*Raw data*.
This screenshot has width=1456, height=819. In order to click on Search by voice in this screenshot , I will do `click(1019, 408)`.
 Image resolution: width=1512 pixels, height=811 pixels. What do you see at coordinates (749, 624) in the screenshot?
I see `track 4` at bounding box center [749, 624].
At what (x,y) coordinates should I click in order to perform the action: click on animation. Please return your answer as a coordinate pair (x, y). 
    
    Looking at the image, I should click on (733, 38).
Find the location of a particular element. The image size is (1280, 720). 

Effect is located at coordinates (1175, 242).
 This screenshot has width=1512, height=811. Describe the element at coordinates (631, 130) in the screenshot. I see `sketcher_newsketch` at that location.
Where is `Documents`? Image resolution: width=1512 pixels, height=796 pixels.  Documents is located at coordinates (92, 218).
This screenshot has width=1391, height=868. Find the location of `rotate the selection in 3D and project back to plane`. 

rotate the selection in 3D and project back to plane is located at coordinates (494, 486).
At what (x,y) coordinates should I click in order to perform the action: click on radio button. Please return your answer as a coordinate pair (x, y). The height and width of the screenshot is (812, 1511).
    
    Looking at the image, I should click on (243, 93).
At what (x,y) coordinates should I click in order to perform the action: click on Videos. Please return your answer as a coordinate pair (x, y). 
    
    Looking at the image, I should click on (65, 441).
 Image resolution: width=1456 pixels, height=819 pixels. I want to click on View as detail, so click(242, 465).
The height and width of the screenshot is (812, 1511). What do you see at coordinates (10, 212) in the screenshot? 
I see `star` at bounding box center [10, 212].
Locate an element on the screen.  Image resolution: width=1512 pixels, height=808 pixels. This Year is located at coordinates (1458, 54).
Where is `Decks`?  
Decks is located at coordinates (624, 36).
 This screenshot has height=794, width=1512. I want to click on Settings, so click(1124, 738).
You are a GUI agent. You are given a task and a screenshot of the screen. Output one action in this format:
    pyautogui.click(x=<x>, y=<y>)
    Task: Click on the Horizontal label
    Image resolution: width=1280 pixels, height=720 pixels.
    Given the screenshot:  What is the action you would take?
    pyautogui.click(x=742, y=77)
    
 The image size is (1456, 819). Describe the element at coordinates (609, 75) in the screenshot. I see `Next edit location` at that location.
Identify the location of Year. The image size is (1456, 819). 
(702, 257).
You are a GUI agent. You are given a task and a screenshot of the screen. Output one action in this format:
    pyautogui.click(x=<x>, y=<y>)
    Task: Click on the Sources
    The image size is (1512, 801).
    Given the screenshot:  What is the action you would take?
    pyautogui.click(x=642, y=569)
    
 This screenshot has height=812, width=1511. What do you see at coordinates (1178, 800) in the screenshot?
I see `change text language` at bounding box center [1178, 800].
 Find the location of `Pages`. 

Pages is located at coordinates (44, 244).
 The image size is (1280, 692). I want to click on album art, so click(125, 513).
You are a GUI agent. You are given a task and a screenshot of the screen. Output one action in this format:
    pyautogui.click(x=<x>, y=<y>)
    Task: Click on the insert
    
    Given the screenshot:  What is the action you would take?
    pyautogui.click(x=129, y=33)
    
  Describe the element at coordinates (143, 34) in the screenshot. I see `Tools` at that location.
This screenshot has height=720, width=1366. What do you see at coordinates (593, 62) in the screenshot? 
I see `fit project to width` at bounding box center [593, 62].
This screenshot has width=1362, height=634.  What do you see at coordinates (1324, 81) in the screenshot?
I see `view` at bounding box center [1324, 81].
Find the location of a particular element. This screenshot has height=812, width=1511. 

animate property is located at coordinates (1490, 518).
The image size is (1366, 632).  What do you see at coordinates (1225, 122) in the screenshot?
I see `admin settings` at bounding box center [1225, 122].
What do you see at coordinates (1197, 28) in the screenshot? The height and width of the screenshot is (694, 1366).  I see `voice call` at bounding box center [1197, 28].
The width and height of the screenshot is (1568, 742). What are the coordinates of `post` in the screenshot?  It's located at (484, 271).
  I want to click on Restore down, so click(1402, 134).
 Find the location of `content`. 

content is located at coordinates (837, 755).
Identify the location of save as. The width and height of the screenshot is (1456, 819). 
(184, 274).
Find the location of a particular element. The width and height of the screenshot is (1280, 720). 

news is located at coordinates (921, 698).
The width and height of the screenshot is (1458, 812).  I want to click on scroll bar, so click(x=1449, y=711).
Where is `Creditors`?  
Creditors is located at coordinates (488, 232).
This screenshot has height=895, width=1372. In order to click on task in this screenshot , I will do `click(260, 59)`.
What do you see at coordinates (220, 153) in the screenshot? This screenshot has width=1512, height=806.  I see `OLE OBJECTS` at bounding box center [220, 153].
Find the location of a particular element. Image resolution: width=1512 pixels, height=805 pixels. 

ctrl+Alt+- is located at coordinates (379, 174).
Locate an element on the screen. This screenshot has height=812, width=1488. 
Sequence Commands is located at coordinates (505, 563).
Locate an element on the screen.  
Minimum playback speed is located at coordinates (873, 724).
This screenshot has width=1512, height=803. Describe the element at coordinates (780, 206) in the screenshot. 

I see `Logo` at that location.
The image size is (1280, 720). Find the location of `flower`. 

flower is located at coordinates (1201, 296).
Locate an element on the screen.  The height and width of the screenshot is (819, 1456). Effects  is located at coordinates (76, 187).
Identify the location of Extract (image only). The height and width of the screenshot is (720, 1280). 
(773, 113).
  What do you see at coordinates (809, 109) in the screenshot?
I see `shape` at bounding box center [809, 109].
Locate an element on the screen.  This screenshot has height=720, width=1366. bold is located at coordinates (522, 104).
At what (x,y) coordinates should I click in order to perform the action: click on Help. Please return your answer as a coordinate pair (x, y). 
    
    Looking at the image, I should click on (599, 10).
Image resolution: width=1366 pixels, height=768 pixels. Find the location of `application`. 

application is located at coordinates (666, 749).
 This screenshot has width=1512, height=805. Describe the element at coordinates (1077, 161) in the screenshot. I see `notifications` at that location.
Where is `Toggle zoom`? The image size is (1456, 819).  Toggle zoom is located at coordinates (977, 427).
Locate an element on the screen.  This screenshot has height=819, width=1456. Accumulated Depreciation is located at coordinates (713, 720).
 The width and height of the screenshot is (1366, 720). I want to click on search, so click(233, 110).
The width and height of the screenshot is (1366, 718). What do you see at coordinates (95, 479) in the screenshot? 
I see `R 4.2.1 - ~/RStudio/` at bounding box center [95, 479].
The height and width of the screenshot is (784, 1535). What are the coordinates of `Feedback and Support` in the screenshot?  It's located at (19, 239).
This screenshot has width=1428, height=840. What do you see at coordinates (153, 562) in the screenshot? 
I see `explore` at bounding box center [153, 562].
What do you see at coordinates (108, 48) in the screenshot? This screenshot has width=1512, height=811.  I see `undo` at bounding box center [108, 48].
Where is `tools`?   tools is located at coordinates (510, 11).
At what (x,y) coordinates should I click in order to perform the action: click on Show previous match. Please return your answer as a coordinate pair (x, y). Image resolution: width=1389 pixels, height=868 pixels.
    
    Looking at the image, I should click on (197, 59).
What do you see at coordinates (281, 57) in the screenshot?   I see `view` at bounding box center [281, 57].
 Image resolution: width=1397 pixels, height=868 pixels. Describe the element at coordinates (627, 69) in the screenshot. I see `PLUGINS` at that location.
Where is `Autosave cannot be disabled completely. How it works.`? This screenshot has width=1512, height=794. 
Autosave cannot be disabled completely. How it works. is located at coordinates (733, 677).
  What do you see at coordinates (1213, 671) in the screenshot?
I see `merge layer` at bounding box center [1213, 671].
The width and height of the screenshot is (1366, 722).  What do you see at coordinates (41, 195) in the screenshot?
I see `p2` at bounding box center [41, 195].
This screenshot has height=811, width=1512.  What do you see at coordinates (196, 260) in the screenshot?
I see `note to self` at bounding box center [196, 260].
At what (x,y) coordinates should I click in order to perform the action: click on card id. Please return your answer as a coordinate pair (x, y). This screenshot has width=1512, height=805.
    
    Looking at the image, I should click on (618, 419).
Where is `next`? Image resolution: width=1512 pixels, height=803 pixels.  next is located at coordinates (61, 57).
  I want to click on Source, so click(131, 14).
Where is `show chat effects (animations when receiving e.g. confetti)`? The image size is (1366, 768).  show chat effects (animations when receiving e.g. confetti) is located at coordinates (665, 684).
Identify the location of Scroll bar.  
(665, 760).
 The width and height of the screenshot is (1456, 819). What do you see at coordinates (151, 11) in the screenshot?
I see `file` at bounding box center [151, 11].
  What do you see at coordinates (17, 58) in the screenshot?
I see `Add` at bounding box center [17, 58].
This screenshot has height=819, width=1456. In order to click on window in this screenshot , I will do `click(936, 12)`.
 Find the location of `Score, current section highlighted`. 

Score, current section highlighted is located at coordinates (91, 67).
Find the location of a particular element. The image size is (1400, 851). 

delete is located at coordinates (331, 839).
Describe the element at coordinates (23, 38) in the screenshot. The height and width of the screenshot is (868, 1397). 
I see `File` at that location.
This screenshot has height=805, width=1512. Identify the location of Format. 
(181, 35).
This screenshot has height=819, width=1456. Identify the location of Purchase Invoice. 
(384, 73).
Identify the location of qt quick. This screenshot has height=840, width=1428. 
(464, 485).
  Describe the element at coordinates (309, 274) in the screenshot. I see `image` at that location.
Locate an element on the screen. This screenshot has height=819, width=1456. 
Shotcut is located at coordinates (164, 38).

*Given problem*. Reproduce the lines above word for word, beginning at the line that contains "The height and width of the screenshot is (812, 1511). What" and stopping after the line that contains "This screenshot has height=794, width=1512.".

*Exercise solution*.
The height and width of the screenshot is (812, 1511). What do you see at coordinates (10, 212) in the screenshot? 
I see `star` at bounding box center [10, 212].
Locate an element on the screen.  Image resolution: width=1512 pixels, height=808 pixels. This Year is located at coordinates (1458, 54).
Where is `Decks`?  
Decks is located at coordinates (624, 36).
 This screenshot has height=794, width=1512. I want to click on Settings, so click(1124, 738).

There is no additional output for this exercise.